It’s Tuesday, which means it’s time again to share cultural wedding traditions and feature another fantastic couple. Jhoanna, a Filipino bride, was generous to share beautiful images from her wedding for us to enjoy.
I have to note immediately, when the bride sent me these pictures, I fell in love with her veil. She is a wispy cloud of beauty beneath all that sheer fabric! The groom was also quite dapper in his full tuxedo tails.
The moments captured by the photographer are stunning. At the present, I don’t have the photographer’s name, but as soon as I do I will share it with you.
Since the bride and groom shared catholic religious values, it was easy to incorporate the traditional Filipino wedding customs into their catholic ceremony. Filipino weddings incorporate strong Catholic roots, symbolism and reflect the strong traditions of family (& extended family). Thus, Filipino wedding ceremonies typically involve many people, and the wedding rituals typically “speak” to the couple personally.
Beyond the usual bridal party, Filipino weddings involve significant people in the couple’s life: the Principal Sponsors and the Secondary Sponsors.

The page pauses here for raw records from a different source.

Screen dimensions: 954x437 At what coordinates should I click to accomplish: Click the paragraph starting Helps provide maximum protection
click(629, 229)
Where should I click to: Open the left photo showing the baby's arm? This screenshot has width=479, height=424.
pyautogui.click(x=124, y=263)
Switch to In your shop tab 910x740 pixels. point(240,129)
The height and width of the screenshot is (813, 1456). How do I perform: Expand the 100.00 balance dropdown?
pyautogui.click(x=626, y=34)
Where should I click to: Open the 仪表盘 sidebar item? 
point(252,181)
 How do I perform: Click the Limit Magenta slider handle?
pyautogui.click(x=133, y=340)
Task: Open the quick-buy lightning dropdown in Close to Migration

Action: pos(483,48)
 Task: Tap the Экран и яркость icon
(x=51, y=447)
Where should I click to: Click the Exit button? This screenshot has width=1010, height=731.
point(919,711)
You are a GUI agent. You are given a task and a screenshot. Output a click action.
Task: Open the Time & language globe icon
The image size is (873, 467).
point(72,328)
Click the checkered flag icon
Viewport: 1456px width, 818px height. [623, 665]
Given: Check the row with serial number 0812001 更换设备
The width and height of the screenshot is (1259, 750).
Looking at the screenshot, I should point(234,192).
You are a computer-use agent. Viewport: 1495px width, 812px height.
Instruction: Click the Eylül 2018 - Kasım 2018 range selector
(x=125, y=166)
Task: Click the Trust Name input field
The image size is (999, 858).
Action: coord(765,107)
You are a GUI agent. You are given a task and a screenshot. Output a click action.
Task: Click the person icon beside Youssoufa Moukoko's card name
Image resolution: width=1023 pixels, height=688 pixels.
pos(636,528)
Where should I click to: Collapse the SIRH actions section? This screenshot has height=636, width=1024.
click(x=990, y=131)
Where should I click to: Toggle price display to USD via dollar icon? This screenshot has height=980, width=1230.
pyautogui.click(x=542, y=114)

The Principal Sponsors (aka Ninang and Ninong) are women and men whom the bride and groom respect & admire. They are, as in the early days of the Church, sponsors of the couple attesting to their readiness for marriage and freedom to marry. These are often aunts and uncles or close friends of the family. In the Philippines, they are the official witnesses of the state and they sign the marriage license. Worldwide, their participation is symbolic of the wisdom & support they shall offer the new couple. The number of sponsors can vary from a single couple to many couples. The Principal sponsors are part of the bridal procession. At the nuptial blessing, they may also be invited to come up with the celebrant and to extend their right hands to join in the prayer of blessing. In doing so, they are fulfilling their roles as sponsors.

There are four sets of Secondary Sponsors whom the couple chooses to involve in their ceremony because of their affinity or friendship with them. They are typically relatives or close friends.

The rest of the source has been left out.